§ Exercise instructions
Nothing but the lines from the one containing "The image size is (911, 843)." through the one containing "is (727, 666).", both included, should be given again, each exactly as written below.

§ Given entries

....

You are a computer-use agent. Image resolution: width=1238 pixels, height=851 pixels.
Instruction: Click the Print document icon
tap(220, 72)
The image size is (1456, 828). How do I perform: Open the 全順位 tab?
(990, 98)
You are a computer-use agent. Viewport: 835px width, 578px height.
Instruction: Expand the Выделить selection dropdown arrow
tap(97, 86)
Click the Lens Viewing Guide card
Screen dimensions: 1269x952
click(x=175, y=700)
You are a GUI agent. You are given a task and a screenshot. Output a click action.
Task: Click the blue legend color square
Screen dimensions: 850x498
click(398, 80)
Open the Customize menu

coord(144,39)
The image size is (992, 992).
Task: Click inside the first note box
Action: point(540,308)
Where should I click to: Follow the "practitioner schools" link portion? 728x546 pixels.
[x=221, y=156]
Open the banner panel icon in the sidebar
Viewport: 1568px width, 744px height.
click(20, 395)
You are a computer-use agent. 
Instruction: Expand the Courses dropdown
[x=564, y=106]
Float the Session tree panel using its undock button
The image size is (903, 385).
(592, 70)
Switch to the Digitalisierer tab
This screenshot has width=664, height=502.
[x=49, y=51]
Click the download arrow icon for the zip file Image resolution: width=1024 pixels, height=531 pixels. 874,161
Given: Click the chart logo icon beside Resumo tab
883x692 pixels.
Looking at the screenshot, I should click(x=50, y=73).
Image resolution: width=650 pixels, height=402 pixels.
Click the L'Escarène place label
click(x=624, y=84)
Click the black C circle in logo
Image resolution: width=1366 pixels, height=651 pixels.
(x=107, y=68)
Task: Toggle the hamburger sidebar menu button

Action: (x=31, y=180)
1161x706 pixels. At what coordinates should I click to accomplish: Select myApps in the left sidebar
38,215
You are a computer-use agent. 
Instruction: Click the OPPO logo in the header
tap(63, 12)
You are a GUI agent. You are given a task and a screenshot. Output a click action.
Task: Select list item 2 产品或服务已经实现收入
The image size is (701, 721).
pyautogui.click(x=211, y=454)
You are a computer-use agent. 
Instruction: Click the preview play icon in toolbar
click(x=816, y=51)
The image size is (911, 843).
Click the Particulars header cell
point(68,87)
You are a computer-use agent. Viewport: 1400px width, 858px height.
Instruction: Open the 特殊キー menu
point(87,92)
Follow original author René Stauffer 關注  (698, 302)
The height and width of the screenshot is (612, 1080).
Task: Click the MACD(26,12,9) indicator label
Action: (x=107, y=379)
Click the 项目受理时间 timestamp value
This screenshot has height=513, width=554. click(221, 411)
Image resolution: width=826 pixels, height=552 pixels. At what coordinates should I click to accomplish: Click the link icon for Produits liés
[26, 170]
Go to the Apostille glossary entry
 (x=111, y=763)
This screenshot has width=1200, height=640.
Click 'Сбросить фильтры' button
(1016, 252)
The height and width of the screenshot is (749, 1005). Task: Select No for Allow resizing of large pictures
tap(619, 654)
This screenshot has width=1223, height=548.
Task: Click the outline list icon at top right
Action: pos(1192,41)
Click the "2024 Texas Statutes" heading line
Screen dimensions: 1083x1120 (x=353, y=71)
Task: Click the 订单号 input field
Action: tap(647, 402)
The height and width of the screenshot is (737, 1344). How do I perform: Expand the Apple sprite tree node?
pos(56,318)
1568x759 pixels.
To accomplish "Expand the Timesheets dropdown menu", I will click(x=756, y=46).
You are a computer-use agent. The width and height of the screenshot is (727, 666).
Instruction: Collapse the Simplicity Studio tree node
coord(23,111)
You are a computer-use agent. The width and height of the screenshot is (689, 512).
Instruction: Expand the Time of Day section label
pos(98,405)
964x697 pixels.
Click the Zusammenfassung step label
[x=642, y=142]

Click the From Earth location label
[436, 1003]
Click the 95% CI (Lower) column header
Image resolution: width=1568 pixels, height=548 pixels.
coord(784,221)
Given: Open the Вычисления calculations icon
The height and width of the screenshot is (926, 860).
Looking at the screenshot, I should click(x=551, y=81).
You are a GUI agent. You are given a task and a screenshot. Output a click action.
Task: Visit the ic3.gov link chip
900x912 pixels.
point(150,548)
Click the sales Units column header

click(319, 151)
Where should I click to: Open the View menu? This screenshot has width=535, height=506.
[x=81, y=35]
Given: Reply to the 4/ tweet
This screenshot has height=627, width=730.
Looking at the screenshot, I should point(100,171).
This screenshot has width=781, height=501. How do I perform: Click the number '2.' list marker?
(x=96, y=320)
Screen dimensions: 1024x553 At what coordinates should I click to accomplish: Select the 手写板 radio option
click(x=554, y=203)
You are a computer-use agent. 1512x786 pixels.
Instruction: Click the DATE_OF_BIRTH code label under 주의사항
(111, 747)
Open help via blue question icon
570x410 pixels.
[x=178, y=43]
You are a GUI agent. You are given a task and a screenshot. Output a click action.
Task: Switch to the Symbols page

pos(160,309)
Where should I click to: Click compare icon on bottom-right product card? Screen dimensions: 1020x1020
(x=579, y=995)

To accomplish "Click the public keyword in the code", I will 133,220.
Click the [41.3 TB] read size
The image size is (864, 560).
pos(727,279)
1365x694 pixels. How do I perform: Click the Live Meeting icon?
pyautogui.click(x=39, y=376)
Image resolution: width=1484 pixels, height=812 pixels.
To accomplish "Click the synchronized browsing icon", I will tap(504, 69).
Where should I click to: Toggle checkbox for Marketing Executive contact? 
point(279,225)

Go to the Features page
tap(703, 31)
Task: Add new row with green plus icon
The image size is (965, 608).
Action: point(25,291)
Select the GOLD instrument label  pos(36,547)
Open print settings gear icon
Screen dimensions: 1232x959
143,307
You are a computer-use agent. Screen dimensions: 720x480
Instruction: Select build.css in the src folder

....

§ Answer space
The image size is (911, 843).
Click the Particulars header cell
point(68,87)
You are a computer-use agent. Viewport: 1400px width, 858px height.
Instruction: Open the 特殊キー menu
point(87,92)
Follow original author René Stauffer 關注  (698, 302)
The height and width of the screenshot is (612, 1080).
Task: Click the MACD(26,12,9) indicator label
Action: (x=107, y=379)
Click the 项目受理时间 timestamp value
This screenshot has height=513, width=554. click(221, 411)
Image resolution: width=826 pixels, height=552 pixels. At what coordinates should I click to accomplish: Click the link icon for Produits liés
[26, 170]
Go to the Apostille glossary entry
 (x=111, y=763)
This screenshot has width=1200, height=640.
Click 'Сбросить фильтры' button
(1016, 252)
The height and width of the screenshot is (749, 1005). Task: Select No for Allow resizing of large pictures
tap(619, 654)
This screenshot has width=1223, height=548.
Task: Click the outline list icon at top right
Action: pos(1192,41)
Click the "2024 Texas Statutes" heading line
Screen dimensions: 1083x1120 (x=353, y=71)
Task: Click the 订单号 input field
Action: tap(647, 402)
The height and width of the screenshot is (737, 1344). How do I perform: Expand the Apple sprite tree node?
pos(56,318)
1568x759 pixels.
To accomplish "Expand the Timesheets dropdown menu", I will click(x=756, y=46).
You are a computer-use agent. The width and height of the screenshot is (727, 666).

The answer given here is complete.